On the top I’ve used a XuLA-200 FPGA board. A really nice breakout for the Spartan 3A FPGA family. The analog part consists of (left to right): LT1227 current feedback OpAmp as the main SWP transceiver, good old LM311 as a one-bit A/D converter (to slow for high-speed SWP, but good enough up to 400 kbit/s). On the right there is a local power supply based around the LT1054 to generate the supply voltages for the OpAmp.

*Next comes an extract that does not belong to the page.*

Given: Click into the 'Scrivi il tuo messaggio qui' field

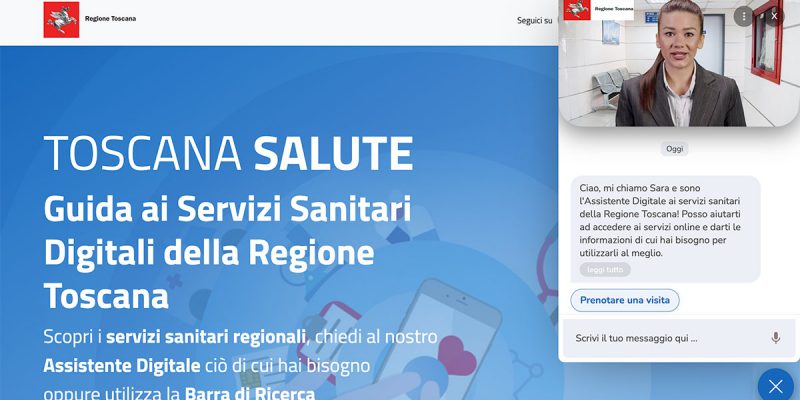Looking at the screenshot, I should 668,338.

This prototype worked right away and was great to do the first data exchanges between the SIM and my PC. In the end I decided to abandon the FPGA in favor for a microprocessor with better connectivity to the PC side.
Entering Prototype 2:
The FPGA is gone and has been replaced by a Cortex-M3 CPU. The blue board is a mbed LPC1768 which is quite nice and easy to work with (and no, mbed doesn’t force you into their online-compiler anymore). The red board below is a Xilinx CoolRunner-II CPLD breakout from Dangerous Prototypes which I use to translate the data-stream from SPI to SWP and vice versa. Going from 200k FPGA gates down to 64 gates was not a big deal because most of the complex stuff is now running in software on the Cortex-M3. I even have plenty of gates and flip-flops available, so I can add some more Shenanigans if I want to.

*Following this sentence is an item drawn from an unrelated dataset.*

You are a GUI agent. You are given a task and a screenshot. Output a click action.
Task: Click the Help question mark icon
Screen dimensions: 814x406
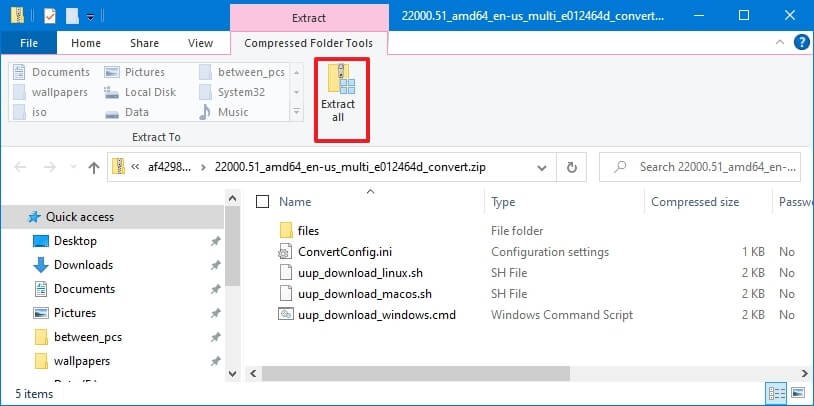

Finally all the analog stuff is now in SMD package on the black board. The circuit is almost the same as the first prototype except that I’ve upgraded the comparator from LM311. Since I had to order samples from linear anyway, so I thought: “Let’s get one of the finest comparators as well”. This turned out to be a mistake because the chip was *way* to fast for my needs so I had to slow it down with some external circuitry. In one of the next revisions I’ll change that chip to something cheaper and more sane.

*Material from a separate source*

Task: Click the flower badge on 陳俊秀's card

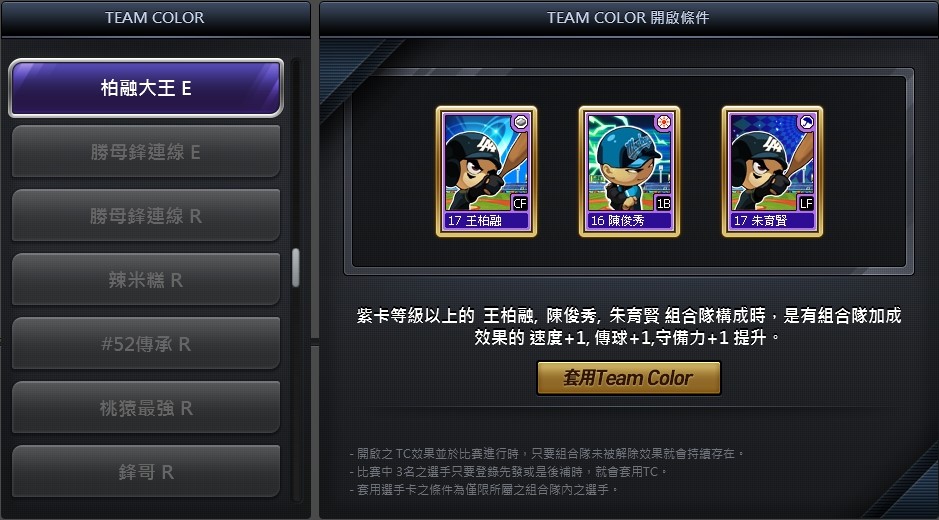Action: (x=664, y=122)
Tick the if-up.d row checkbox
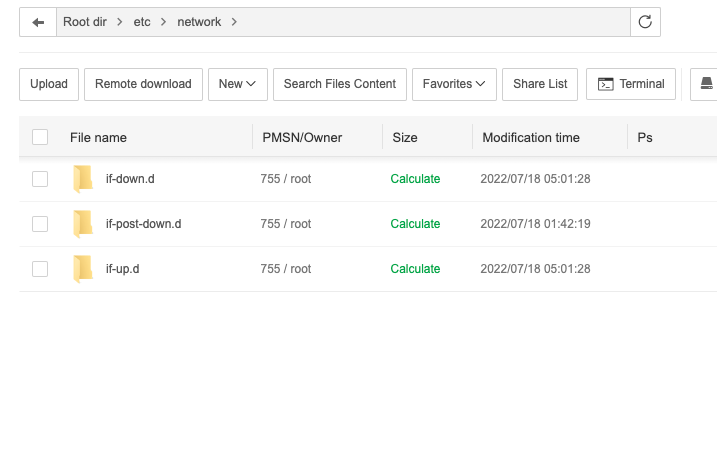 [x=40, y=269]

Along with the stuff already seen I’ve also added a voltage tracker to power the SIM and a PWM to DC converter to set the comparator threshold voltage (both based on a good old and trusty LM358).
Here is another shot of the same board with USB connectors attached. Most of the wiring between boards is on the backside:
I was really happy how the prototype 2 turned out. It was working fine, however due to all the long connections running on the backside of the board the signal quality was questionable:
These are SWP zero-bits transmitted at around 1.7Mhz, taken at the opamp output. You can clearly see how the clocks from the CPU and from the CPLD leak into the received signal. The signal was good enough not to cause any transmission errors though.
Nonetheless I decided to bring everything on one board. The end result is this:
The Single Board Prototype:
This was the first board I’ve designed with KiCad and it turned out pretty good. Due to a bug in the version of KiCad I was using I missed two unrouted wires so I had to patch the board. Nonetheless it’s working great. The micro-controller has been changed from LPC1768 to the low pin count version LPC1758. The analog circuit is still almost the same except that there is no PWM to DC converter anymore. The LM358 is still there but working as a voltage tracker for SIM supply exclusively.
I’ve also added the ISO7816 interface, so the board is feature complete.
The Ethernet interface has not been assembled and probably never will. Due to the two air-wires I’ll do another revision of this board anyway, and I’ll change the Ethernet PHY chip from the QFN package (not shown, it’s on the back of the board) to something in LQFP package for easier hand assembly.
The next version will also get a new (cheaper) analog part. The chips from Linear are really nice and all, but they are so damn expensive. I’ll probably change the OpAmp to a TSH82 dual opamp, one half for the SWP transceive job, and the other to power the SIM. The comparator could be a TS3011. These parts are much cheaper and will still be more than fast enough. I’ll also get rid of the buck-boost converter LT1054 as well because no other supply than 5V will be needed anymore.
So, that’s it so far. Right now I’m working on the software side of things. I’m busy porting the mbed based C++ code to C and the new micro-controller. I’ll probably do a FreeRTOS port as well but I haven’t decided on this yet.